As noted above, the documents released by Shell include the records of three meetings that Brian Anderson had with General Sani Abacha during the crisis. During the first meeting, on 30 April 1994, Anderson reported that he came away from the meeting with the sense that Abacha, “will intervene with either the military or the police.” Brian Anderson said he made it clear to Abacha that Anderson had asked Shell staff, “not to involve either body during the recent problems for fear of escalation and of Shell being accused of hiding behind the forces of law and order, and in fact of being responsible.” However, Anderson’s record of the meeting does not suggest he asked General Abacha not to take the military action that Abacha appeared intent upon, only that Anderson had not wanted Shell staff to involve the military or police in the “recent problems.”

On 5 August 1994, Brian Anderson had another meeting with General Abacha. Despite being aware that Ken Saro-Wiwa and scores of others were now in detention and that many Ogonis had been killed in raids by the ISTF, Anderson’s own notes of the meeting do not refer to these issues at all.

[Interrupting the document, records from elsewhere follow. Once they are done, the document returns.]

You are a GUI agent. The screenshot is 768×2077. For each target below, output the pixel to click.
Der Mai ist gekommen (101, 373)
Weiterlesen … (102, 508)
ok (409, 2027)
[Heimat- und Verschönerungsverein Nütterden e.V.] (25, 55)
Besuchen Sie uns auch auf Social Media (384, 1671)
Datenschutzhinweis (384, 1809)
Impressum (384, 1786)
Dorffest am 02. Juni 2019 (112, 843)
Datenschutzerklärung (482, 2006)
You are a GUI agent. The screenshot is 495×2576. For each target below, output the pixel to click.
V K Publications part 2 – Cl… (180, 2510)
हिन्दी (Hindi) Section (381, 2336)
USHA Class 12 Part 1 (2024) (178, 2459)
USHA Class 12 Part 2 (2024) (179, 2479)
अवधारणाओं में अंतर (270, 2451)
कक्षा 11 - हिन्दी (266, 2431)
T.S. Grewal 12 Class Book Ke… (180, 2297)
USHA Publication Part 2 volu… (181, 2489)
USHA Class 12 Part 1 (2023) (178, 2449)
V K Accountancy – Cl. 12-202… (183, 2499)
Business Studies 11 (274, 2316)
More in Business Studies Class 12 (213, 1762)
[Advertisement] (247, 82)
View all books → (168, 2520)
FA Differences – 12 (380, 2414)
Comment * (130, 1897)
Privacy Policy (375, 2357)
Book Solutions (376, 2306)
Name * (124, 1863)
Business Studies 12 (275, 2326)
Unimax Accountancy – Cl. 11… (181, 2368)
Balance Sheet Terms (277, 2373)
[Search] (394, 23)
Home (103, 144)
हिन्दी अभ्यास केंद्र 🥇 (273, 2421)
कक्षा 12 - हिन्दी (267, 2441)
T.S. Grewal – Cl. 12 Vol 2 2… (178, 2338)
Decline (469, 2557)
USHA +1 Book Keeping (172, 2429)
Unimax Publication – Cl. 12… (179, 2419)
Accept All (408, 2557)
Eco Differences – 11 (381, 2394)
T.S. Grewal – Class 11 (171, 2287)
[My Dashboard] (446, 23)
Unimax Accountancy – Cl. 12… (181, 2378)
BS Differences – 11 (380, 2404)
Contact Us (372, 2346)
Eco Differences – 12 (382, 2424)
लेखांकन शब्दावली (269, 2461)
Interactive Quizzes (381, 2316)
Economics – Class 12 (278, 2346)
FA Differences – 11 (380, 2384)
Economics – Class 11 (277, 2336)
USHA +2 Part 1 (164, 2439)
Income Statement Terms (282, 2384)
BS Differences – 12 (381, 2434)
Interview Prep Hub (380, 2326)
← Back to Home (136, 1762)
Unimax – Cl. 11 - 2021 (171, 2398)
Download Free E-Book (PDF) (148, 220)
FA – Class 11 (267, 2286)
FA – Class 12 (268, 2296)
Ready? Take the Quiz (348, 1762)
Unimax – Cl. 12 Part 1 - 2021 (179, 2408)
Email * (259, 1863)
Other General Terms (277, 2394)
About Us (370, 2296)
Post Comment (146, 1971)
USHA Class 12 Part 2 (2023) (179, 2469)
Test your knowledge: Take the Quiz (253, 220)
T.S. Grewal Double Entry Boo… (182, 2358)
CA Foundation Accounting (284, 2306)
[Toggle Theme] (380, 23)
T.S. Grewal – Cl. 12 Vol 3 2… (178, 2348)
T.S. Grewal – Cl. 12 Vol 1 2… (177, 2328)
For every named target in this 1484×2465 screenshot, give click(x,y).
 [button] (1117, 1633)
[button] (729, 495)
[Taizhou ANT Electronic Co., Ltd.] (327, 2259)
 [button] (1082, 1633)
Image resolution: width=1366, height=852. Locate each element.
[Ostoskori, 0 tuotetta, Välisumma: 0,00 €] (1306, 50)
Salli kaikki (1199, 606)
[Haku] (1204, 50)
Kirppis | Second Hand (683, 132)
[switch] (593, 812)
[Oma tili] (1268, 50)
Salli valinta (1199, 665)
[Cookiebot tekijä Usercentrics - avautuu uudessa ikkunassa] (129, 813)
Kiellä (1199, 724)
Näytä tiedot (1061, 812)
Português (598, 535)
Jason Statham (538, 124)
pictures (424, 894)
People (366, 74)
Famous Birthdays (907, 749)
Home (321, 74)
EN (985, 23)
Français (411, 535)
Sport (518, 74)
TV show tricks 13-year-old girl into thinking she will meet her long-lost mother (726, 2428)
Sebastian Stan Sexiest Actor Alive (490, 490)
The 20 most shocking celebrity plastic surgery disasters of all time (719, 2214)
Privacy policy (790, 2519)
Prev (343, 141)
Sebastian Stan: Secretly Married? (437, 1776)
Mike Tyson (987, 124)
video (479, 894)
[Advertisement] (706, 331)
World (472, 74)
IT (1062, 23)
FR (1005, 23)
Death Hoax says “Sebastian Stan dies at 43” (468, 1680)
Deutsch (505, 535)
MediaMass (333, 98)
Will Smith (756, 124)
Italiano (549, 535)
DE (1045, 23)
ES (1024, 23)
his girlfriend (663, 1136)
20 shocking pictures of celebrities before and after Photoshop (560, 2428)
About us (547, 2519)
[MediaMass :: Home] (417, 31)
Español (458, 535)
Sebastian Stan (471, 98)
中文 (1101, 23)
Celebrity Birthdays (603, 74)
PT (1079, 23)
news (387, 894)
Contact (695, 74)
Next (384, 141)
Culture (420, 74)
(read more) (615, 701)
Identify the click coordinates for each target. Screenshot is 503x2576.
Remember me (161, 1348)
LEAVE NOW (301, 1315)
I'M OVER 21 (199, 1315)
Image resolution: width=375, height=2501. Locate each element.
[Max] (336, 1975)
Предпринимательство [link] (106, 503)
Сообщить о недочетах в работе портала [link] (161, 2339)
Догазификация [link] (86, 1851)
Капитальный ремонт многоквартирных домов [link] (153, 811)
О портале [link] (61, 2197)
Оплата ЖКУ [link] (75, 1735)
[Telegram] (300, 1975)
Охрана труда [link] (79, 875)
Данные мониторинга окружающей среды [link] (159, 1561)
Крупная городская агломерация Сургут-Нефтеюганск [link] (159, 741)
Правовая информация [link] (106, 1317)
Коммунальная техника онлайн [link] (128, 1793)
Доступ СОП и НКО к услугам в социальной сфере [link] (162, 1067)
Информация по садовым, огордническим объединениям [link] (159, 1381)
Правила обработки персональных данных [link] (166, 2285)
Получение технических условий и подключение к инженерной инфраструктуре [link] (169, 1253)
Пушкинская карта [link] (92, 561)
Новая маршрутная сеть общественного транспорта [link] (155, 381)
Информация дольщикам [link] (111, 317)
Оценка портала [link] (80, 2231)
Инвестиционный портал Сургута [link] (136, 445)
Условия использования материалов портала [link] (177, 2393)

One week after this meeting, and despite knowing that the army was conducting brutally violent operations in Ogoniland, Brian Anderson requested that the military be deployed to guard Shell’s facilities at Bomu in Ogoniland. In a note to his superiors in London and The Hague, Anderson conceded that this request “impinges on our ‘no military protection’ stance to a limited extent.”

However, as the evidence presented in this report makes clear, Shell’s ‘no military protection’ stance was inconsistent at best, and at times appeared little more than a public relations fiction. The company repeatedly sought the intervention of military or security forces in Ogoniland, to protect its equipment and business operations, despite knowing the risks that communities would face.

Moreover, all of the evidence indicates that Shell was well aware that MOSOP has a legitimate grievance and that the environment on which the Ogoni’s were almost completely dependent was in fact devastated by oil pollution. Yet at no point on record did Shell suggest to its various government and military interlocutors alternative ways of dealing with the concerns of the Ogoni people and MOSOP.